Reverb is essentially a complex blend of delays and EQ, both of which are linear and time-invariant (LTI). So they can be placed anywhere in relation to other LTI networks (like cabs) without changing the sound.


That's what I'm getting at with the missing link that cab room does for me, if the IR is a static filter, then there's no reverberation going on, whereas a recording, that 180 ms of fundamental information will not be just filtering, but it's reverberating, mixing, getting summed down to mono at the mic, but always moving around.
Sorry, I have no idea what you said there.


...the time domain belongs in front of the mic.
Any signal can be represented in the time domain or the frequency domain, no matter where it is in the signal path. It's still the same signal.


If you run a reverb unit after a cab you'll get so much high end diffusion information, way upwards of what the cab put out...
Reverb doesn't generate any high-end signal that's not already there.


A cab IR is just a drastic band pass filter less a little time domain...
IRs are much more than that. You just described a completely flat response. If that were true, all cabs would sound alike.
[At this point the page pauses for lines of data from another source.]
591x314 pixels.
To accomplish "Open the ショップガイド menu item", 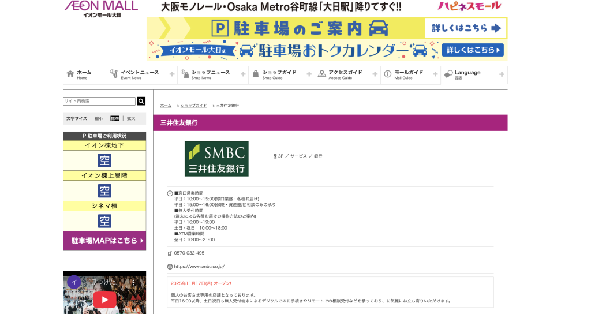I will [279, 73].
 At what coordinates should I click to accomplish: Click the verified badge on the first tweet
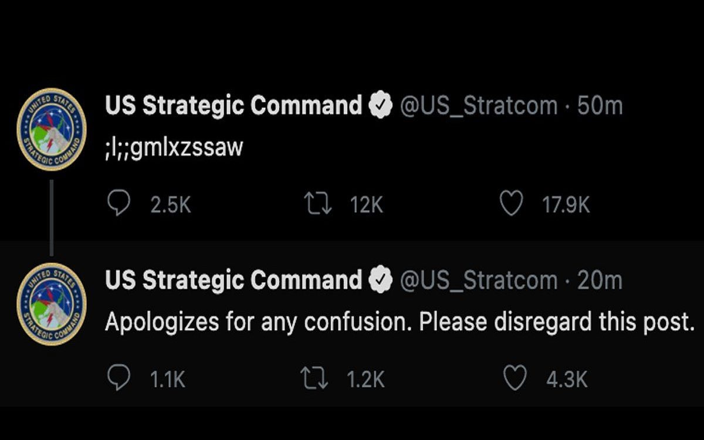coord(380,106)
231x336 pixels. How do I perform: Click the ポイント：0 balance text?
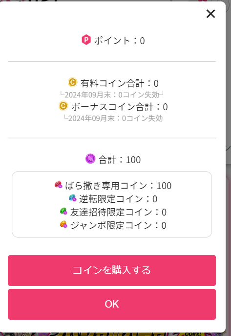120,41
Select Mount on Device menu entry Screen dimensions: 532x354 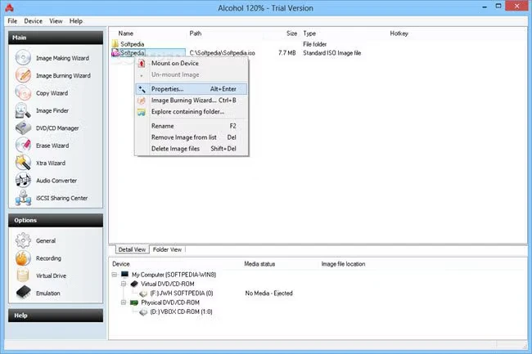click(174, 63)
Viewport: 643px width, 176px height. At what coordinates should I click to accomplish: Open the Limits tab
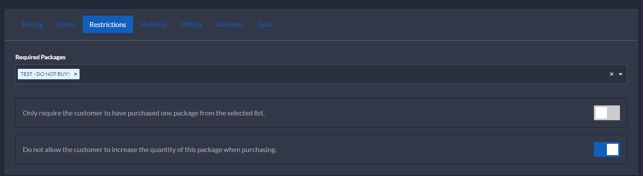66,24
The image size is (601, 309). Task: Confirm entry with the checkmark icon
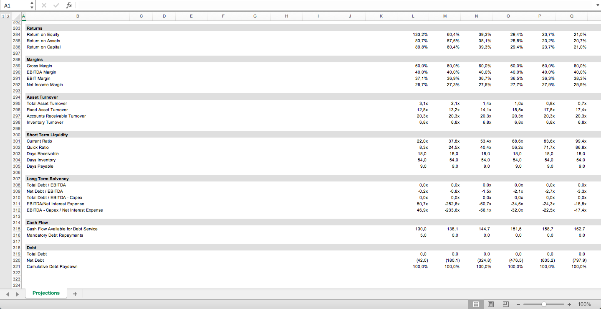click(56, 5)
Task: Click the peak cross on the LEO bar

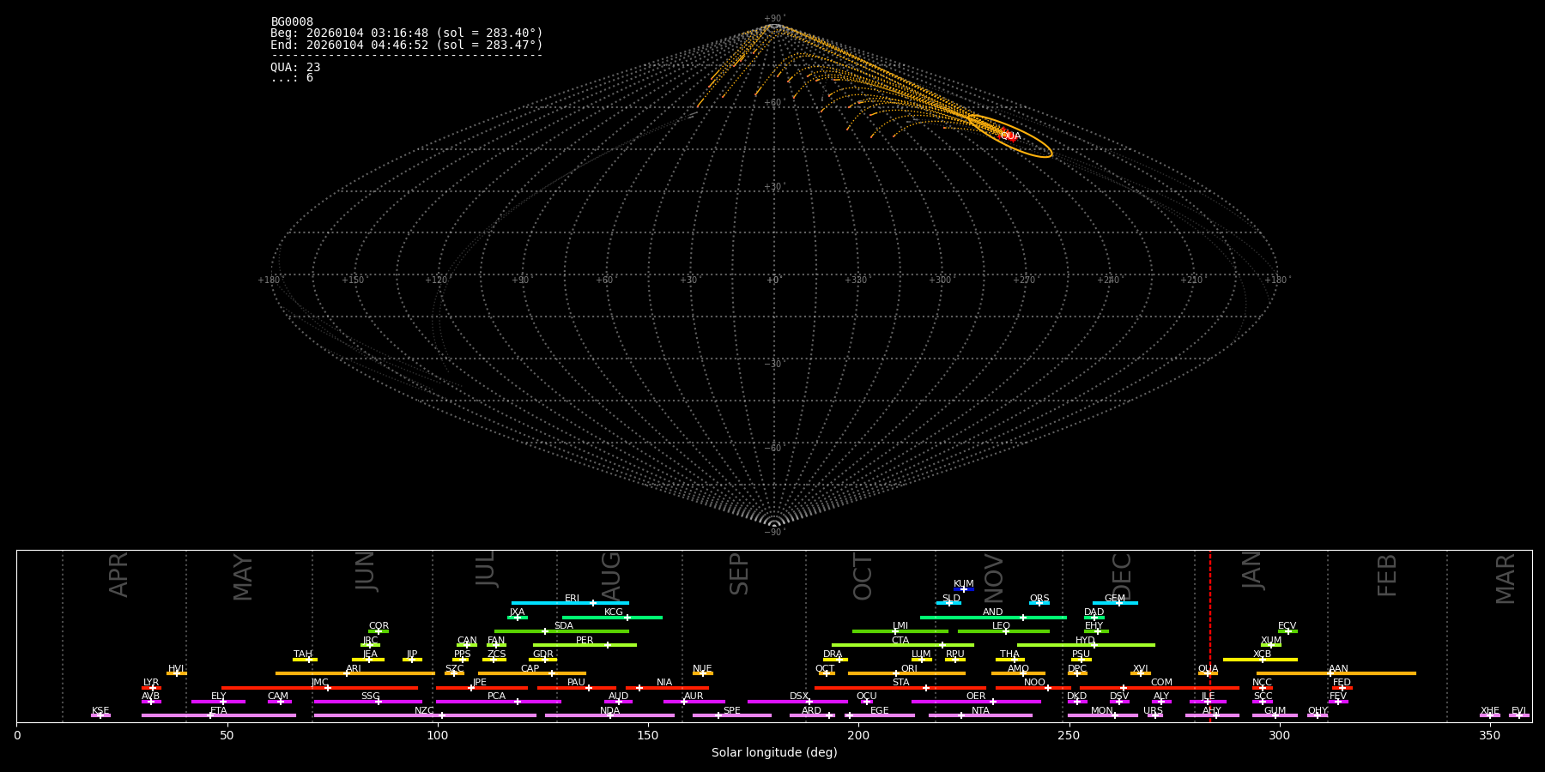Action: coord(1006,631)
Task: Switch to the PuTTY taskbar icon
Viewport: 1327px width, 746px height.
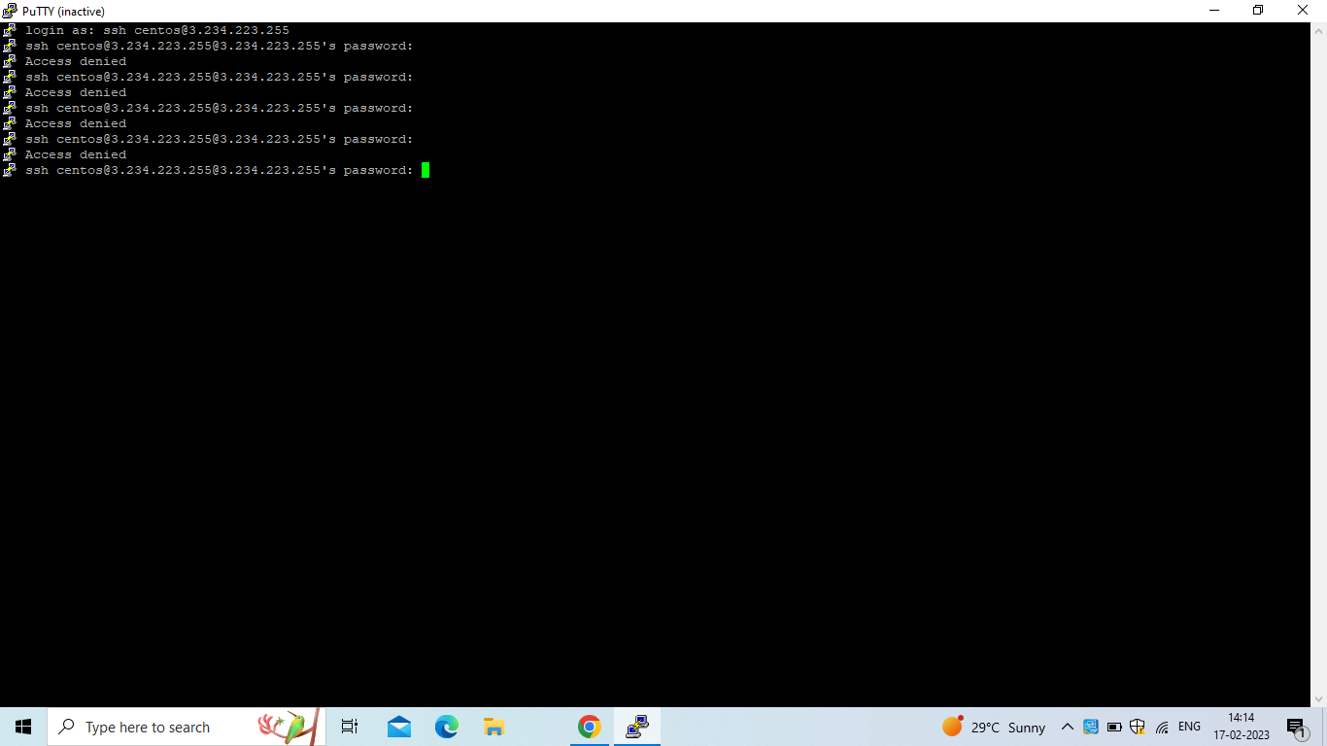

...you can get 80% of the way to a good cab sound with just a high pass shelf and a low pass shelf.
80% of a good cab sound is still less than a good cab sound. :) In any case, shelving would leave an undesirable amount of high end and low end.
 
Filters and EQs ok, but I don't think that works with reverberation, reverberation (not just delay) adds overtones and harmonic content. That's what I'm getting at with the missing link that cab room does for me, if the IR is a static filter, then there's no reverberation going on, whereas a recording, that 180 ms of fundamental information will not be just filtering, but it's reverberating, mixing, getting summed down to mono at the mic, but always moving around. The IR is like a backwards picture of that, the time domain belongs in front of the mic. It's the only thing right now that lets me tell one from another.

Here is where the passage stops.